Stored records:
* * * *
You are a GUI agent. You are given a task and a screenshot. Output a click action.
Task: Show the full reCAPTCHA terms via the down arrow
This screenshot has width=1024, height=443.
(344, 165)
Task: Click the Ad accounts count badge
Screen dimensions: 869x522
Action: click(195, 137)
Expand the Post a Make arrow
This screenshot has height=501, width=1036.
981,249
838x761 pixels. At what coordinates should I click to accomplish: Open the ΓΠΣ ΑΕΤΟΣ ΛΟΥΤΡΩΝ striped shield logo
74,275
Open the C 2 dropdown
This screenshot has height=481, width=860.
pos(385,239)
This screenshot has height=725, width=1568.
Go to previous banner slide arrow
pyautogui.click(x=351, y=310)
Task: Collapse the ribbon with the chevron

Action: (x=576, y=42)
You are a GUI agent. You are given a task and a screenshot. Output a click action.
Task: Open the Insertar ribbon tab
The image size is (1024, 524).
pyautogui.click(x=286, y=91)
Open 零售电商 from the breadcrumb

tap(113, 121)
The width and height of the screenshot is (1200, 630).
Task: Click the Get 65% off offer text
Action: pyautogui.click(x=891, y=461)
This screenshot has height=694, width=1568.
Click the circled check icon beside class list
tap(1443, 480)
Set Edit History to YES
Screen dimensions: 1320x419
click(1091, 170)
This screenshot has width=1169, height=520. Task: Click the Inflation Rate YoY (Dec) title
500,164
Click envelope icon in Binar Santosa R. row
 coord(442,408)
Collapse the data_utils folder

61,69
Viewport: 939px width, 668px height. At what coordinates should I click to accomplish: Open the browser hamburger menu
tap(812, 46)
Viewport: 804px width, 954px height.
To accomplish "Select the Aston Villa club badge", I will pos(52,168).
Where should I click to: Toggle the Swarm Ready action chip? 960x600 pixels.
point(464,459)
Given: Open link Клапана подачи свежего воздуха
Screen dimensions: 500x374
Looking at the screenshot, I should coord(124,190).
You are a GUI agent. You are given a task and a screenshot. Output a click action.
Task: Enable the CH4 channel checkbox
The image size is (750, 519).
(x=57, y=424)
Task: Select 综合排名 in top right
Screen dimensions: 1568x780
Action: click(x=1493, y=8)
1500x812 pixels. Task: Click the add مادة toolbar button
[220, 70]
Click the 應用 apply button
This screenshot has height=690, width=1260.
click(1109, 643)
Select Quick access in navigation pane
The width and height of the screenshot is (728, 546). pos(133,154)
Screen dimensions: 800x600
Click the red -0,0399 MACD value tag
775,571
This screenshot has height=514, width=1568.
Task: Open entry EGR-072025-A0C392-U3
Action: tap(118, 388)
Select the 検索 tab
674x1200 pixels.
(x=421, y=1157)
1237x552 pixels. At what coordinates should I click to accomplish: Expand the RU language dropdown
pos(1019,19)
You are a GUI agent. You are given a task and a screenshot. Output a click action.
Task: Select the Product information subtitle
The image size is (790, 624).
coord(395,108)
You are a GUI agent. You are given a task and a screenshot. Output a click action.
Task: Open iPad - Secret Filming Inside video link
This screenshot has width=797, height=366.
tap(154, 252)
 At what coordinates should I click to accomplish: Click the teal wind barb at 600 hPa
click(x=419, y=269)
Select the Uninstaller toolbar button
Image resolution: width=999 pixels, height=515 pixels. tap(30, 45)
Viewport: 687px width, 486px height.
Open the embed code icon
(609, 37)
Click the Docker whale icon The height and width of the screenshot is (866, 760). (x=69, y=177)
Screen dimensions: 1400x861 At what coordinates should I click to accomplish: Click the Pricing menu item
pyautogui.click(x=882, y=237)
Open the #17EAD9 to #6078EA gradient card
* * * *
Problem requirements:
Line by line, write out the records above exactly.

Response area:
You are a GUI agent. You are given a task and a screenshot. Output a click action.
Task: Show the full reCAPTCHA terms via the down arrow
This screenshot has width=1024, height=443.
(344, 165)
Task: Click the Ad accounts count badge
Screen dimensions: 869x522
Action: click(195, 137)
Expand the Post a Make arrow
This screenshot has height=501, width=1036.
981,249
838x761 pixels. At what coordinates should I click to accomplish: Open the ΓΠΣ ΑΕΤΟΣ ΛΟΥΤΡΩΝ striped shield logo
74,275
Open the C 2 dropdown
This screenshot has height=481, width=860.
pos(385,239)
This screenshot has height=725, width=1568.
Go to previous banner slide arrow
pyautogui.click(x=351, y=310)
Task: Collapse the ribbon with the chevron

Action: (x=576, y=42)
You are a GUI agent. You are given a task and a screenshot. Output a click action.
Task: Open the Insertar ribbon tab
The image size is (1024, 524).
pyautogui.click(x=286, y=91)
Open 零售电商 from the breadcrumb

tap(113, 121)
The width and height of the screenshot is (1200, 630).
Task: Click the Get 65% off offer text
Action: pyautogui.click(x=891, y=461)
This screenshot has height=694, width=1568.
Click the circled check icon beside class list
tap(1443, 480)
Set Edit History to YES
Screen dimensions: 1320x419
click(1091, 170)
This screenshot has width=1169, height=520. Task: Click the Inflation Rate YoY (Dec) title
500,164
Click envelope icon in Binar Santosa R. row
 coord(442,408)
Collapse the data_utils folder

61,69
Viewport: 939px width, 668px height. At what coordinates should I click to accomplish: Open the browser hamburger menu
tap(812, 46)
Viewport: 804px width, 954px height.
To accomplish "Select the Aston Villa club badge", I will pos(52,168).
Where should I click to: Toggle the Swarm Ready action chip? 960x600 pixels.
point(464,459)
Given: Open link Клапана подачи свежего воздуха
Screen dimensions: 500x374
Looking at the screenshot, I should coord(124,190).
You are a GUI agent. You are given a task and a screenshot. Output a click action.
Task: Enable the CH4 channel checkbox
The image size is (750, 519).
(x=57, y=424)
Task: Select 综合排名 in top right
Screen dimensions: 1568x780
Action: click(x=1493, y=8)
1500x812 pixels. Task: Click the add مادة toolbar button
[220, 70]
Click the 應用 apply button
This screenshot has height=690, width=1260.
click(1109, 643)
Select Quick access in navigation pane
The width and height of the screenshot is (728, 546). pos(133,154)
Screen dimensions: 800x600
Click the red -0,0399 MACD value tag
775,571
This screenshot has height=514, width=1568.
Task: Open entry EGR-072025-A0C392-U3
Action: tap(118, 388)
Select the 検索 tab
674x1200 pixels.
(x=421, y=1157)
1237x552 pixels. At what coordinates should I click to accomplish: Expand the RU language dropdown
pos(1019,19)
You are a GUI agent. You are given a task and a screenshot. Output a click action.
Task: Select the Product information subtitle
The image size is (790, 624).
coord(395,108)
You are a GUI agent. You are given a task and a screenshot. Output a click action.
Task: Open iPad - Secret Filming Inside video link
This screenshot has width=797, height=366.
tap(154, 252)
 At what coordinates should I click to accomplish: Click the teal wind barb at 600 hPa
click(x=419, y=269)
Select the Uninstaller toolbar button
Image resolution: width=999 pixels, height=515 pixels. tap(30, 45)
Viewport: 687px width, 486px height.
Open the embed code icon
(609, 37)
Click the Docker whale icon The height and width of the screenshot is (866, 760). (x=69, y=177)
Screen dimensions: 1400x861 At what coordinates should I click to accomplish: Click the Pricing menu item
pyautogui.click(x=882, y=237)
Open the #17EAD9 to #6078EA gradient card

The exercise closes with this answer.